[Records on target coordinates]
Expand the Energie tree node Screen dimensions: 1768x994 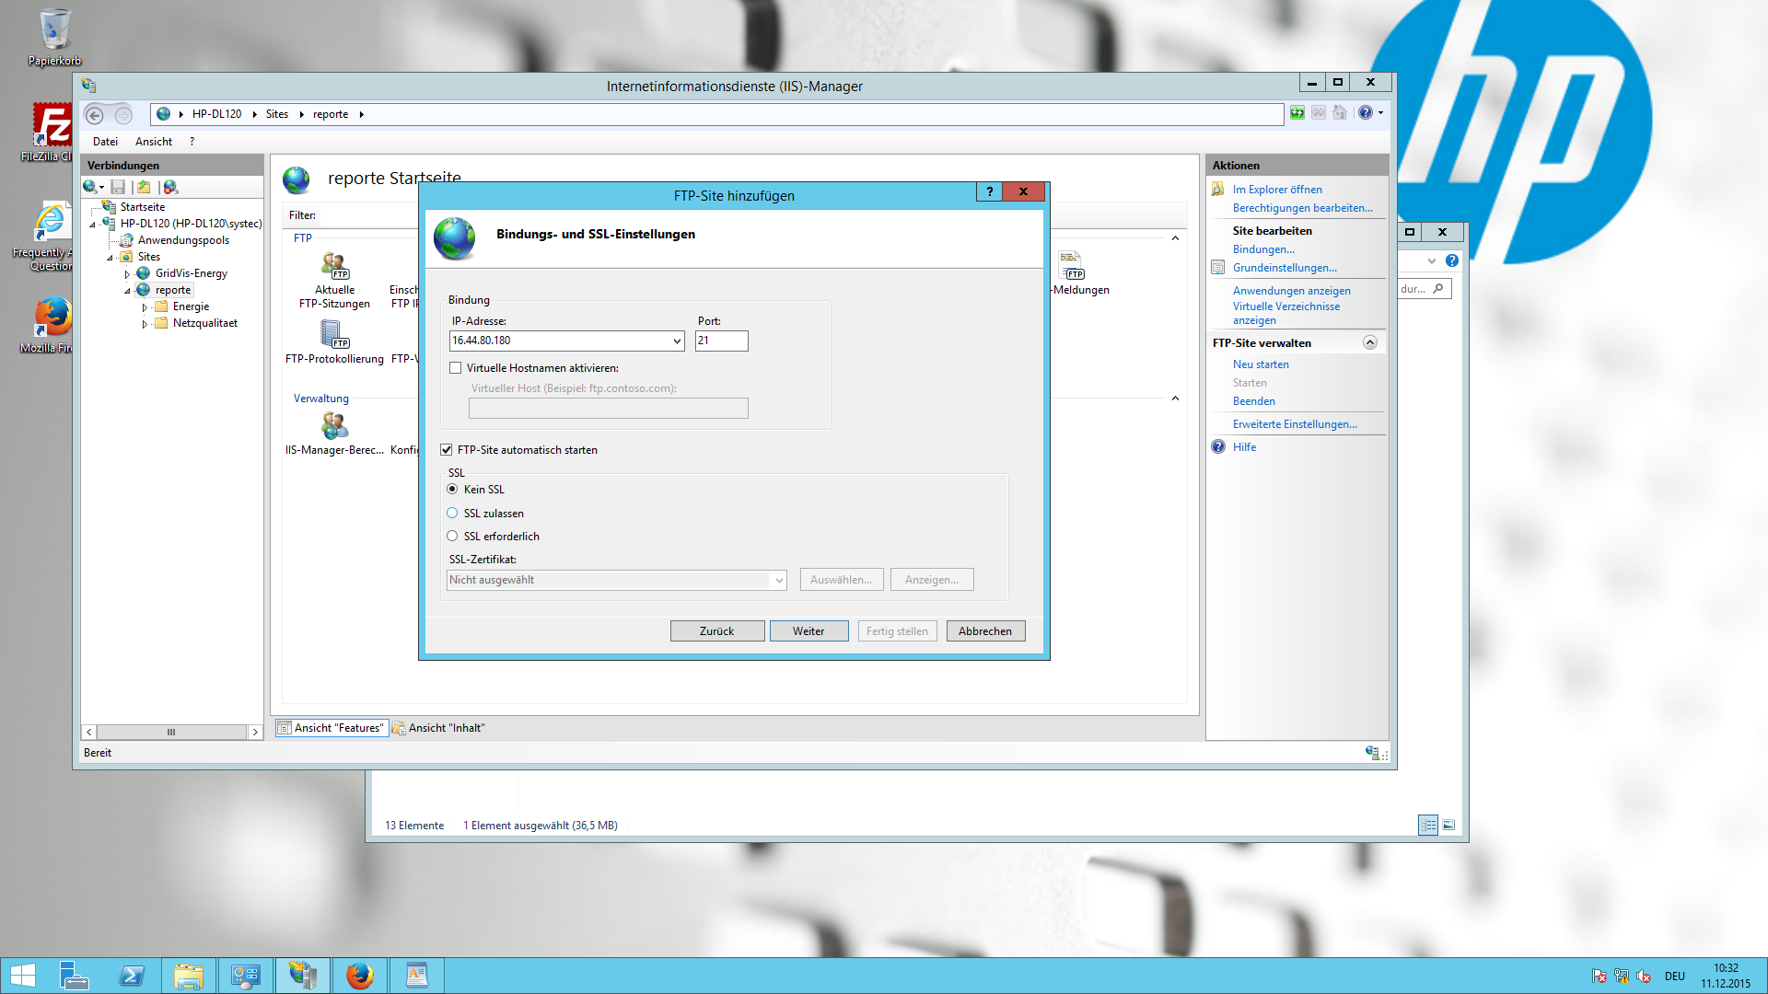[x=145, y=307]
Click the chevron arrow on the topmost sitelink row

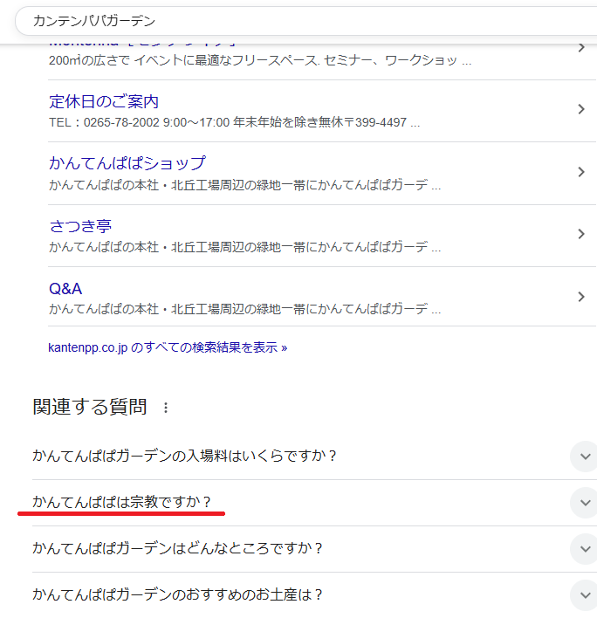(581, 47)
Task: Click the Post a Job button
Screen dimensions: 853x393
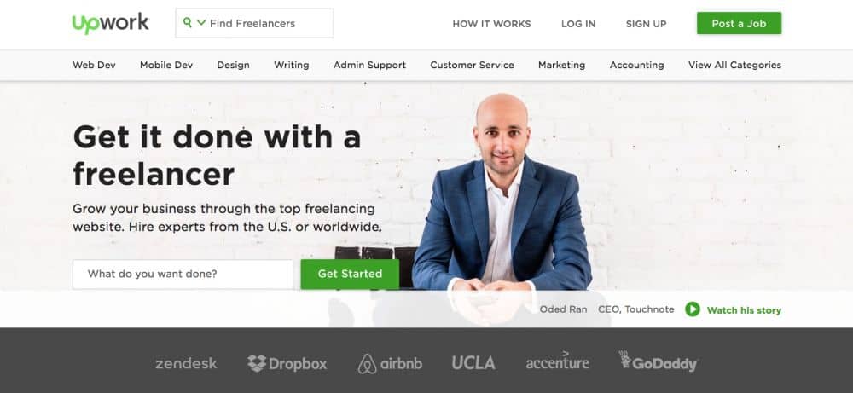Action: [x=739, y=23]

§ Your goal
Please express the records as a JSON list of strings, one string per line with blank lines omitted, starting with the line that contains "Task: Click the Post a Job button" and going on through the end of the records. Leave the pictures out.

§ Answer to this task
[
  "Task: Click the Post a Job button",
  "Screen dimensions: 853x393",
  "Action: [x=739, y=23]"
]